Pandemic impacts on families, adolescents and children
While the consequences of COVID-19 have varied across countries, women, children, adolescents and marginalised groups, including people with disabilities, have consistently experienced the worst impact.2 3
Global progress in achieving the Sustainable Development Goals for women’s, children’s and adolescents’ health already lagged by 20% before the pandemic.2 COVID-19 significantly worsened this situation. The closures of health services, including reproductive health services, health worker redeployment and barriers to movement from lockdowns reduced access to care.
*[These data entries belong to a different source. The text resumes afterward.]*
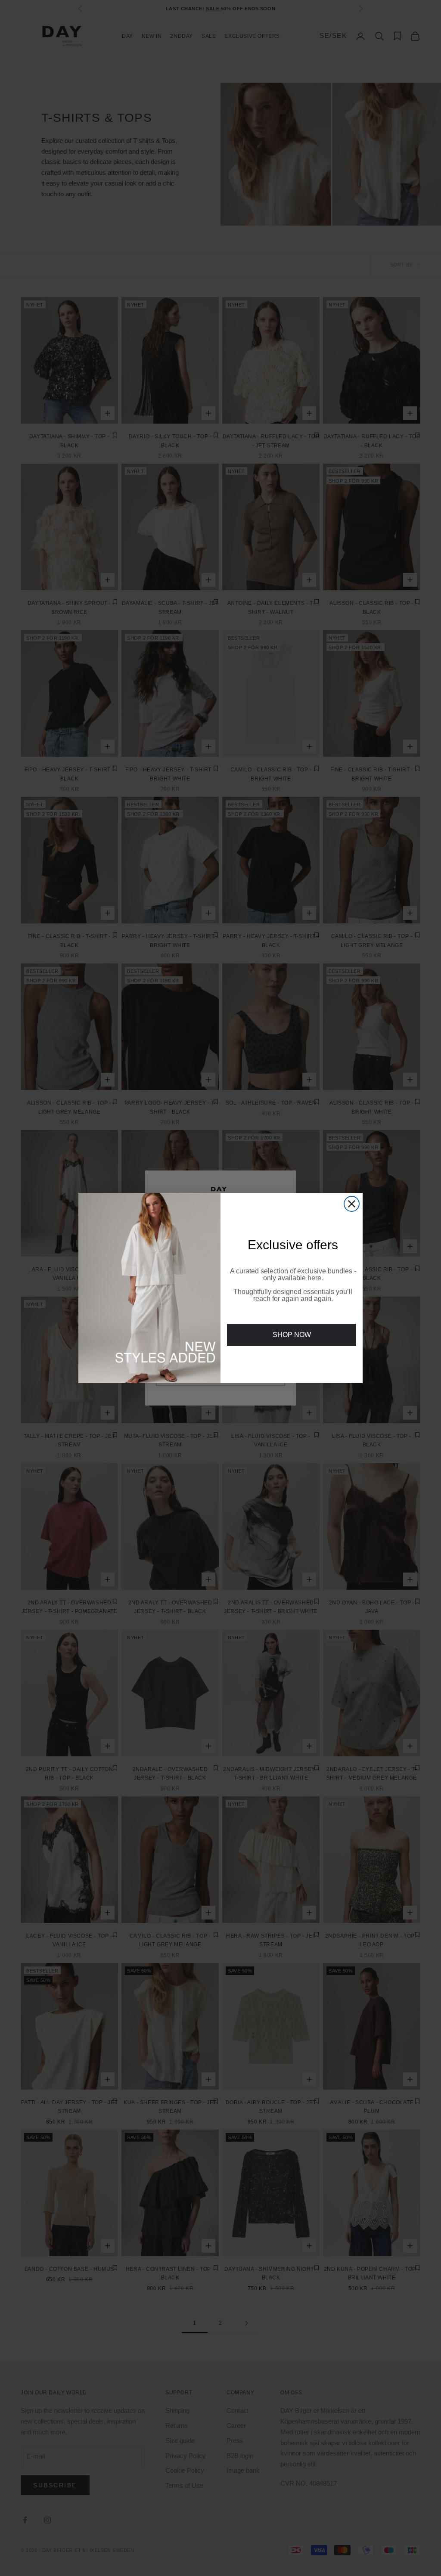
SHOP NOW (292, 1334)
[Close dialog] (351, 1203)
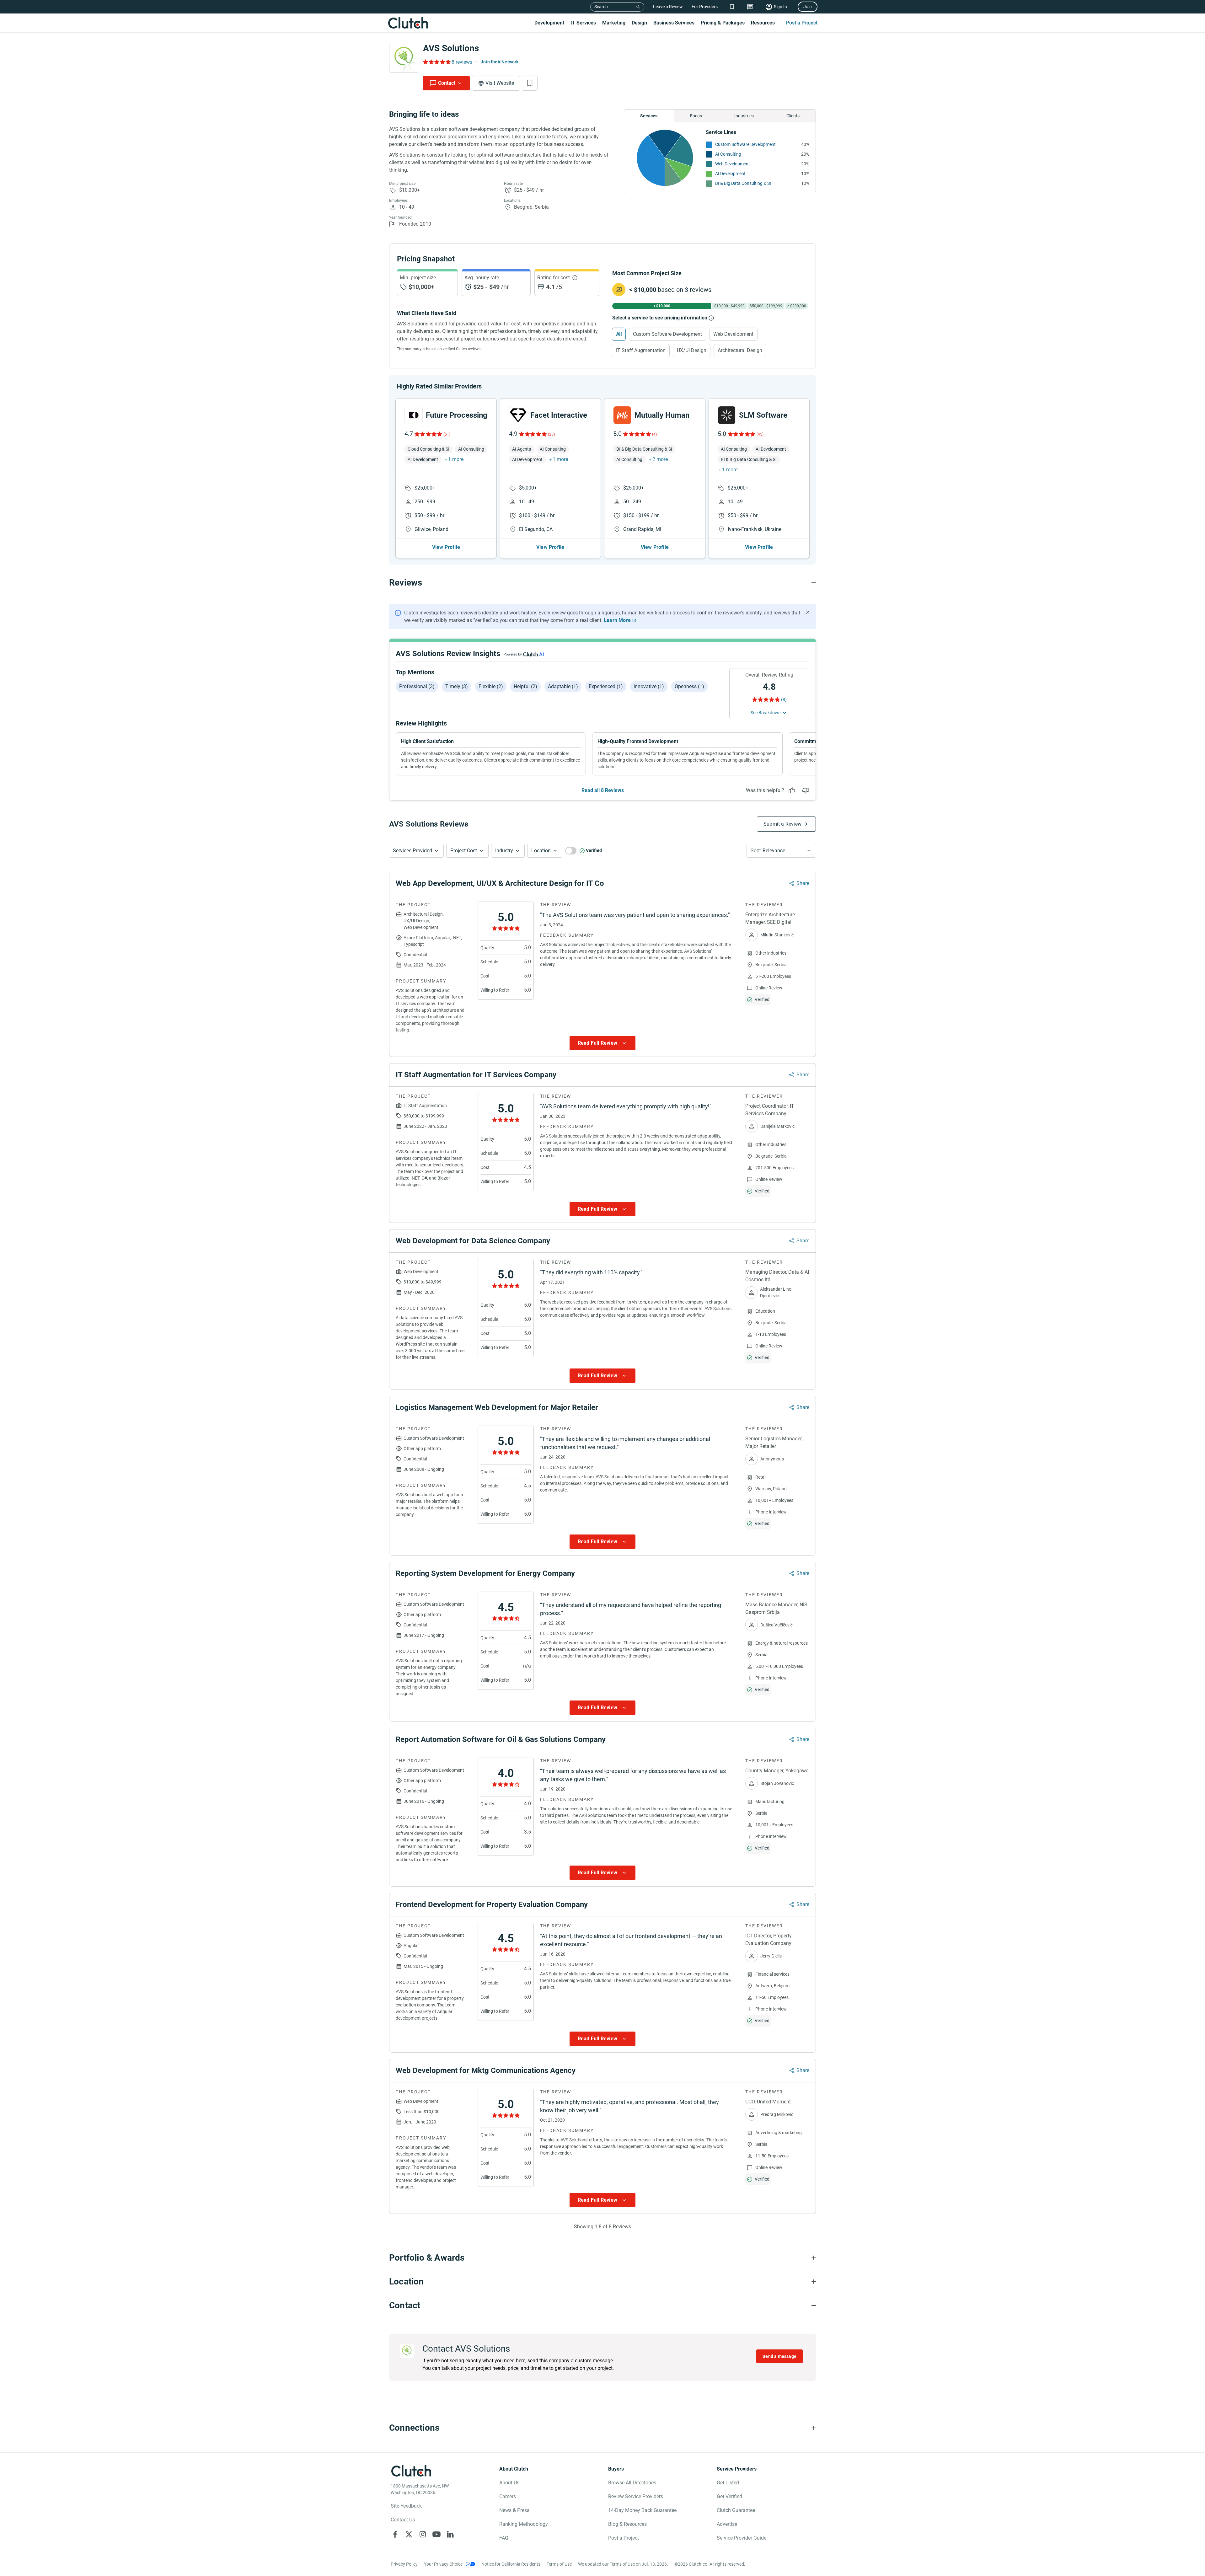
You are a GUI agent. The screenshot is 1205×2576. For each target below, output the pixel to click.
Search (601, 6)
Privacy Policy (404, 2564)
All (619, 334)
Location (541, 851)
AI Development (730, 173)
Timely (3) (456, 686)
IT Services (583, 23)
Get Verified (729, 2496)
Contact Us (403, 2520)
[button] (416, 850)
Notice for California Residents (510, 2564)
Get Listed (728, 2483)
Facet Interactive (558, 415)
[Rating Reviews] (436, 62)
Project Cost (463, 851)
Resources (763, 23)
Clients (793, 115)
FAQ (503, 2538)
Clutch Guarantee (736, 2510)
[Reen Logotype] (413, 415)
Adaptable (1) (563, 686)
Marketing (613, 23)
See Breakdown (766, 712)
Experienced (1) (606, 686)
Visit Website (499, 83)
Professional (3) (417, 686)
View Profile (446, 547)
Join (807, 6)
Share (802, 883)
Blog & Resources (627, 2524)
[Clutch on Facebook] (395, 2534)
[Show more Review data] (602, 1043)
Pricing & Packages (723, 23)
This led to declining coverage of contraceptives, post-abortion care, maternal health services and immunisation, with 13.5 million children left unprotected from vaccine preventable diseases.2 School closures led to 370 million children missing out on learning, school meals and social interaction, affecting child and adolescent mental health, and increasing risks of sexual abuse, gender-based violence and adolescent pregnancy.2 4 Social determinants such as poor quality diets, poorly ventilated, overcrowded housing and transport raised susceptibility to and severity of COVID-19.2 3 5 6
The responses to COVID-19 have led to their own negative impacts. Lockdowns, service and supply chain disruptions have undermined employment, incomes and increased care burdens, particularly for women. Isolation, uncertainty, coercive measures and disrupted peer relations during lockdowns have triggered fear, stress, stigma and increased gender-based violence and mental disorders.2 5 In Australia, adolescents, particularly girls, experienced significant increases in depression and anxiety,7 while in Kenya, domestic violence, female genital mutilation and adolescent pregnancy were reported to rise, but also to be under-reported due to barriers to service uptake.4 Public health messaging discouraging use of emergency services in Ireland led to decreased paediatric emergency consultations, delaying diagnosis and treatment.8 In South Africa, barriers undermined coverage of birth registration, health, education, home visiting and other essential services for children, as well as access to contraceptives and medicines for HIV and chronic conditions.9
Years of underinvestment left public health and social systems poorly prepared and overstretched in many countries, especially at community level,10 contrasting with the reduced risk and vulnerability in countries with strong community-based primary care, as in Cuba.11 In Norway, almost universal, affordable internet access enabled home schooling and remote work. In contrast, barriers to affordable digital access in many low-income countries and communities undermined information sharing, schooling, livelihoods and social participation.12 Despite governments implementing over 1400 social protection measures since the pandemic outbreak, the UN observed these to be insufficient, temporary and underfunded, with many gaps in coverage.10 In the months of the pandemic, such systemic inequality has increased general and child poverty, while the wealthiest three people in the world have increased their wealth by US$38.5 billion.10 13
The pandemic has highlighted the fallacy that economic growth will lead to improved health. Underfunded public services and a reliance on markets, many of which did not work during the pandemic, left many communities exposed. Despite having among the highest levels of economic growth in Latin America, Peru has had the highest levels of mortality from the pandemic in the region, attributed to high levels of social inequality, underinvestment in health and social protection systems and an overfocus on hospital-based intensive care, rather than community and primary care services.6
These outcomes signal a rising ‘health and social debt’ in communities, the true scale and long-term consequences of which are as yet unknown, especially for the most marginalised in society.